Quando algo acontece, prevê-se que peçam ajuda e assim é: 42% recorrem aos amigos e 33% aos pais, apenas 5% falam com os professores. Elas pedem mais ajuda do que eles. Também são elas que, embora não tenham tantas competências tecnológicas, tomam atitudes como bloquear a pessoa, impedindo-a de voltar a contactar. São também elas que apagam mais as mensagens que as incomodam ou mudam as suas definições de privacidade. “Os pais mostram-se mais preocupados com a segurança das raparigas [na Internet], mas até que ponto isso é preciso?”, questiona Cristina Ponte, perante estes dados.

O que também cresceu foi o número de crianças e jovens que diz que sofre de bullying (online e offline) — um em cada quatro queixa-se, quando nos inquéritos anteriores, a média era inferior a 10%. Ou seja, o valor mais do que duplicou. As raparigas (26%) reportam mais esta situação, mas ser alvo de bullying aumentou mais nos rapazes.

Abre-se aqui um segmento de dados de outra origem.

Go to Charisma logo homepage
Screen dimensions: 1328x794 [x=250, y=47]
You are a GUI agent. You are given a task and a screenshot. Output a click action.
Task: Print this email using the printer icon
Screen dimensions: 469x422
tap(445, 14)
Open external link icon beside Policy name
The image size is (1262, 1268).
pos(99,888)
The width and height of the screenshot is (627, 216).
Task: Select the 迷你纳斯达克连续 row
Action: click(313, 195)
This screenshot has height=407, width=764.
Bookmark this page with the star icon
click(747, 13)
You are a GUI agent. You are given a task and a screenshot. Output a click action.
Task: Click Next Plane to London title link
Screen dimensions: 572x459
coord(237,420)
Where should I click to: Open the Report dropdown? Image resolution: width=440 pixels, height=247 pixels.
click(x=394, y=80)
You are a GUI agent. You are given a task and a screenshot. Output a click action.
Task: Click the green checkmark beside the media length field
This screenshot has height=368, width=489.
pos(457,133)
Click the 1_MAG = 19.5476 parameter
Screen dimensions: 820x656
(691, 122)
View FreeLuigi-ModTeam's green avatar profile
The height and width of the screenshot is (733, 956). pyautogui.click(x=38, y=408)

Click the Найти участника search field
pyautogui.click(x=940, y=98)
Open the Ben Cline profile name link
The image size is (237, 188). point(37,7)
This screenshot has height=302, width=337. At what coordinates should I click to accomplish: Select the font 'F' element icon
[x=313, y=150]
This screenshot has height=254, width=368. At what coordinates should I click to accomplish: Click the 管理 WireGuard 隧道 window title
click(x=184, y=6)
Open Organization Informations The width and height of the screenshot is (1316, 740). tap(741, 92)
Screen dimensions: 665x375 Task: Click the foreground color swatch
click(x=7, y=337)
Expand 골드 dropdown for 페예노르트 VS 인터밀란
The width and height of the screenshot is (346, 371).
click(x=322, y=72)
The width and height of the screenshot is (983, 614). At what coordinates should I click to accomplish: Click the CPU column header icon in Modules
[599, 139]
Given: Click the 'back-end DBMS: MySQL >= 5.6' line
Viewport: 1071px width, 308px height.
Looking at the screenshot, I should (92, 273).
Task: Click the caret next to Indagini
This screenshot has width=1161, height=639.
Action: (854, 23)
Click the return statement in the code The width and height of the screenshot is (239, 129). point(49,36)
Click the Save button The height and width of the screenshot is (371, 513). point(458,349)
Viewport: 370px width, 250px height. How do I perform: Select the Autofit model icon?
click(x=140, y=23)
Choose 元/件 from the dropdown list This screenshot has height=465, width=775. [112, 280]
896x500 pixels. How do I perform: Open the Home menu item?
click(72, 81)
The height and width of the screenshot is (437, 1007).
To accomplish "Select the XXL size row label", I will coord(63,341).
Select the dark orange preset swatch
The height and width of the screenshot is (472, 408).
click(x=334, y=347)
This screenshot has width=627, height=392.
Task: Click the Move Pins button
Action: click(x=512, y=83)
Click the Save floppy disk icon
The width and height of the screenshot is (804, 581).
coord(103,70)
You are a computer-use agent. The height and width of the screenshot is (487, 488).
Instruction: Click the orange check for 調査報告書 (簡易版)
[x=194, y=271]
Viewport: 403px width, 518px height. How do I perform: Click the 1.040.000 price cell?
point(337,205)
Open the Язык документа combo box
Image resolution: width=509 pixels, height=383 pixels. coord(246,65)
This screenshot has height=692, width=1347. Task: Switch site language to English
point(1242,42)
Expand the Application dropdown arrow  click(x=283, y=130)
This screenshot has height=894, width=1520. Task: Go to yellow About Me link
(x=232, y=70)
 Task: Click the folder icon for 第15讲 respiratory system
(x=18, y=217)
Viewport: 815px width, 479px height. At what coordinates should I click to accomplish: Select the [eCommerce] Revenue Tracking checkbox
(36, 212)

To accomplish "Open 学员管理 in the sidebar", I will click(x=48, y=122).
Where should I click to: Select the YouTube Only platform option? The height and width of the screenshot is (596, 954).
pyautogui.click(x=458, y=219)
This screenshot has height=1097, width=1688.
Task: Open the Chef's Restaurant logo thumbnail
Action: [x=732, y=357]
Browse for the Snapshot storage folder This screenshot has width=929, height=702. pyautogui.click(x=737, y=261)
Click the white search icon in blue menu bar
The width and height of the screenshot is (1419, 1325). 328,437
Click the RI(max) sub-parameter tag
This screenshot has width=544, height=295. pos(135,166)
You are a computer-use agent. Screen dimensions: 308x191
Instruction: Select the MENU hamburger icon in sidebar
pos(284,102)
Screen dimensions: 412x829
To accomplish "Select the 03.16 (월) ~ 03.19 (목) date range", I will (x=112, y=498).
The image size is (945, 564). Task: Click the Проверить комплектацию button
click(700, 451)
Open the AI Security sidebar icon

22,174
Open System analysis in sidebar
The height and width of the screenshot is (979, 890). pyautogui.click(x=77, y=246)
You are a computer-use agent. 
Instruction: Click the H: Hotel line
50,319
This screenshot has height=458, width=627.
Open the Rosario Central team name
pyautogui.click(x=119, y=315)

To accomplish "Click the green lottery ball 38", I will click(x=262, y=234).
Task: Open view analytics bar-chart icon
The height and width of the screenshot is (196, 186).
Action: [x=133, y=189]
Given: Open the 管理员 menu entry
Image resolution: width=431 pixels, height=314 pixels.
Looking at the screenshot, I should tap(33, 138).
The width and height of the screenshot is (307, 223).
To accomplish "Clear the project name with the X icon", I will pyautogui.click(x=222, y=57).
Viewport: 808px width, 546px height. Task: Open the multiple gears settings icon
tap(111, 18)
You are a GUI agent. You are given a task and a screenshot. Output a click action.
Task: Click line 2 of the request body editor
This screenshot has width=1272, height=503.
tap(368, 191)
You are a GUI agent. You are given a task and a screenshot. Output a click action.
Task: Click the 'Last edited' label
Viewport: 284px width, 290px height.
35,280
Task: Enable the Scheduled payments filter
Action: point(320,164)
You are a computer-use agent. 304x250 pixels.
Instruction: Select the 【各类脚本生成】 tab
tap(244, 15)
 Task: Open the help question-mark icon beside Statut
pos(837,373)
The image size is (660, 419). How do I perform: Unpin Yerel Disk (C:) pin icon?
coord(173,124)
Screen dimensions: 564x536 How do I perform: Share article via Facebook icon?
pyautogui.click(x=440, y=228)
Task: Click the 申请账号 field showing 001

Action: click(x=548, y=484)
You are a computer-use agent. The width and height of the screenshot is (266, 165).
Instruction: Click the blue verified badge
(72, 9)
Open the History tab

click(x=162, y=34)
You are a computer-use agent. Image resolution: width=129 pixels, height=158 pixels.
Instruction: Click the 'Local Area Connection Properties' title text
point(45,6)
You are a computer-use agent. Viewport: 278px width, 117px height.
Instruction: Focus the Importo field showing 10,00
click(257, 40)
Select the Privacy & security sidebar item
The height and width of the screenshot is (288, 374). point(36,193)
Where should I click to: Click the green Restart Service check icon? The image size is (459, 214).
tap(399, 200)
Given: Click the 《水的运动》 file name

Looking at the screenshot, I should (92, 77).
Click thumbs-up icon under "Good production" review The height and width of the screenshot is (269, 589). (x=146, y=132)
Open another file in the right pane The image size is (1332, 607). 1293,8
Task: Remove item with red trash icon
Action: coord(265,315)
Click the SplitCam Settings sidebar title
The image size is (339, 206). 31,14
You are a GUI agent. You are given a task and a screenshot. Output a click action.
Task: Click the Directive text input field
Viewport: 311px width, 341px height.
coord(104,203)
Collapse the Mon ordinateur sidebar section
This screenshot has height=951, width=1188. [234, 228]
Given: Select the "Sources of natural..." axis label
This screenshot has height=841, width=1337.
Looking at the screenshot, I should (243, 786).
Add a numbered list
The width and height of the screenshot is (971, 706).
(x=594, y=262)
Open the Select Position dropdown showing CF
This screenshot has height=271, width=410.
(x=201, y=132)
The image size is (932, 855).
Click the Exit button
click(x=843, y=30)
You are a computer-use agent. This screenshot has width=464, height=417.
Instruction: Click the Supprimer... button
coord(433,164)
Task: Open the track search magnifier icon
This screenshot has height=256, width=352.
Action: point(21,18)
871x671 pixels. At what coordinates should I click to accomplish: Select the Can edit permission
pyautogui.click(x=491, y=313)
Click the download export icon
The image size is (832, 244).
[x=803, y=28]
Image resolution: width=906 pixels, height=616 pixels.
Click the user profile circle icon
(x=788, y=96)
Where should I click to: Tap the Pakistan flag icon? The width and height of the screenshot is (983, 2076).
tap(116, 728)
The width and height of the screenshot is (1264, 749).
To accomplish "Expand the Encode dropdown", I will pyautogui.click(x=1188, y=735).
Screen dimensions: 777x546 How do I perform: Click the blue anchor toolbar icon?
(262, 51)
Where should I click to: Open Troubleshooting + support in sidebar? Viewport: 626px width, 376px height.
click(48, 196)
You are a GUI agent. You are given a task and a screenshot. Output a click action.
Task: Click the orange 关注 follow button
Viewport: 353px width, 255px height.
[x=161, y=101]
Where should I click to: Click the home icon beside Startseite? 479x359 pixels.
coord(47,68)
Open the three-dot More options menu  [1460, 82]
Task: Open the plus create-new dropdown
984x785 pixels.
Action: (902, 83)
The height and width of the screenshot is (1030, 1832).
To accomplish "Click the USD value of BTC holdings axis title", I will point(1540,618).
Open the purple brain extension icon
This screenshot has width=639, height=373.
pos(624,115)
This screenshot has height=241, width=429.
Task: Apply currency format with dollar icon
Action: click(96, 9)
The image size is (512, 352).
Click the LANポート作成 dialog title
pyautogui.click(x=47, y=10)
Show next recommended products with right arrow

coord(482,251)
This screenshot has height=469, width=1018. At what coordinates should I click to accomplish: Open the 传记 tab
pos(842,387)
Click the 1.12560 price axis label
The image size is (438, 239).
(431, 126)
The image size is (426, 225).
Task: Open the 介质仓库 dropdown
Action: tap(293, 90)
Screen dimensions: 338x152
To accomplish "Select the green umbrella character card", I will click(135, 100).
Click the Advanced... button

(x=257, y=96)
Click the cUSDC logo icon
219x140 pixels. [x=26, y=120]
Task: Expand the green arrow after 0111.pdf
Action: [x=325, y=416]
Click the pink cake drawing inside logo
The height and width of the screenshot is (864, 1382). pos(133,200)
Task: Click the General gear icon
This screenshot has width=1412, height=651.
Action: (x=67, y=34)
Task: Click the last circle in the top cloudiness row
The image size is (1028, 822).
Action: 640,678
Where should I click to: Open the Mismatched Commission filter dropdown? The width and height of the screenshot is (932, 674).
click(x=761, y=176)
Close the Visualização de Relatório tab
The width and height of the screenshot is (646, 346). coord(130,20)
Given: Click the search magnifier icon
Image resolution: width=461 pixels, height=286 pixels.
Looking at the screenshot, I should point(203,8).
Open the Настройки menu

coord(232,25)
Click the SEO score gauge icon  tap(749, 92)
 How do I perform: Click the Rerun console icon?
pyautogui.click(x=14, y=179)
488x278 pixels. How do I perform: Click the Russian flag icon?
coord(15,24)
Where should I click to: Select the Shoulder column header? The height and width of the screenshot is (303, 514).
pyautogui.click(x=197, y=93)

Para três em cada dez inquiridos, o bullying ocorre com “bastante ou muita frequência”. Aliás, o online prevalece, ou seja, o ciberbullying.

Além das vítimas, também há agressores entre os inquiridos, os bullies, cerca de 17%, mais eles do que elas. Cristina Ponte defende que, na escola, é preciso trabalhar as emoções em situações de role play, ou seja, em que os miúdos se ponham no lugar do outro. “Eles sabem o que mais magoa por experiência própria. Há uma humilhação pública quando há imagens ou mentiras a circular na Internet”, explica.

E onde ficam os pais? Dão conselhos sobre como usar a Internet em segurança (45%), mas apenas um terço fala com os filhos sobre o que fazem na Internet. Há miúdos que se queixam de ter pouca atenção em casa (32%) e quatro em cada dez declaram que já ignoraram “algumas ou muitas vezes as regras dos pais”. Os que mais respeitam os progenitores são os mais pequenos.